Descubra os prós e contras do skiplagging, estratégia polêmica para economizar em passagens aéreas

Skiplagging, também conhecido como “hidden city”, é uma estratégia utilizada por alguns viajantes para economizar em passagens aéreas. A prática envolve a compra de uma passagem com destino a uma cidade final mais barata, mas o viajante desembarca no ponto de conexão.

Veja a seguir como funciona a estratégia, incluindo suas vantagens e desvantagens.

Como funciona

A premissa do skiplagging é simples: em alguns casos, uma passagem para um destino com escala pode ser mais barata do que um voo direto para a cidade de conexão. O viajante compra a passagem até o destino final, mas desembarca durante a escala, ignorando o último trecho do voo.

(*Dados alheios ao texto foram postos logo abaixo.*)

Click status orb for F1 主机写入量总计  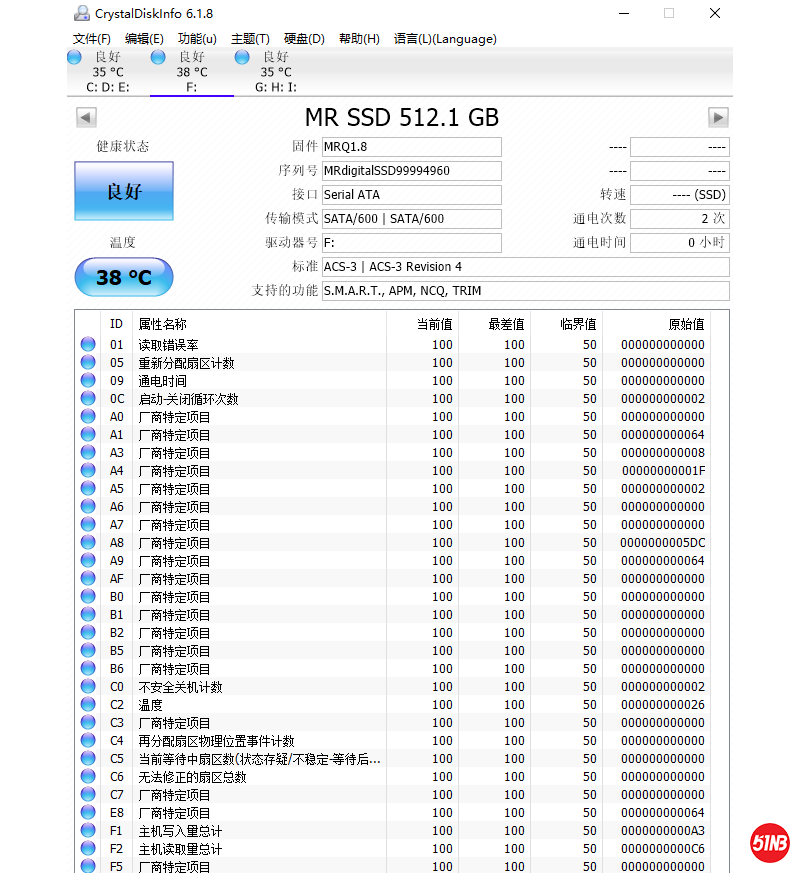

Por exemplo, imagine uma pessoa em Natal que deseja ir para São Paulo. Ela compra uma passagem para Curitiba, com escala em São Paulo, e decide não embarcar no último trecho, ficando em São Paulo.

Vantagens

O principal atrativo dessa prática é a economia. Dependendo da rota e da demanda, a diferença de preço entre um voo direto e um com conexão pode ser significativa.

Desvantagens

Apesar dos benefícios financeiros, o skiplagging não é isento de riscos. As companhias aéreas desaprovam fortemente essa prática e podem tomar medidas contra passageiros que a utilizam. Além disso, essa estratégia só funciona em viagens de ida ou em bilhetes onde o viajante não despacha bagagem, já que as malas vão até o destino final.

Exceção: Viagens internacionais

Em uma viagem internacional, ao chegar em um novo país, você precisa passar pelos procedimentos de alfândega e imigração no aeroporto de chegada, onde recolhe sua bagagem e a despacha novamente em seguida. Portanto, comprar uma passagem com essa estratégia não afetaria a questão da bagagem despachada.

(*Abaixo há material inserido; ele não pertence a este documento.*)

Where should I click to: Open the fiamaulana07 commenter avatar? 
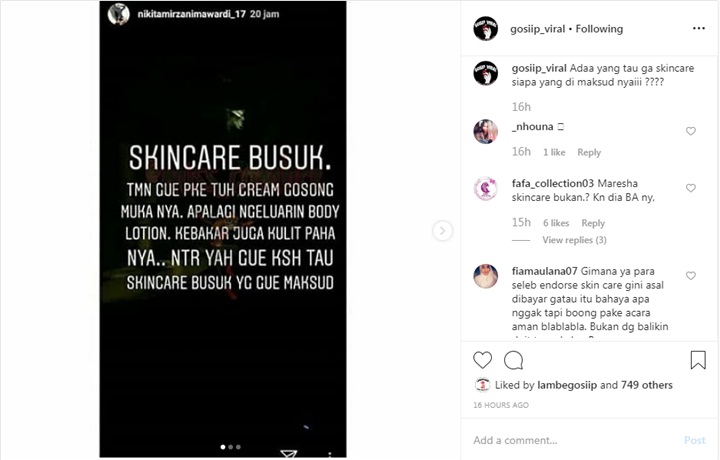pos(485,276)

No entanto, o grande problema é que, caso o fiscal da imigração faça questionamentos, você pode se enrolar na explicação, já que tem uma passagem com destino A, mas na verdade está indo para o destino B. Provavelmente você não quer passar por essa situação durante a entrevista, não é mesmo?

Opinião do Marcos Paulo

Apesar da vantagem econômica, eu opto por não usar essa estratégia em viagens internacionais. Prefiro pagar um pouco mais caro e ter a tranquilidade de ter todo o meu roteiro estabelecido.

Já em viagens domésticas, essa questão não seria um problema. Ela será mais eficaz principalmente se o seu destino final for um hub da companhia aérea, de onde partem muitos voos de conexão, como São Paulo, Rio de Janeiro, Campinas, Brasília e Recife.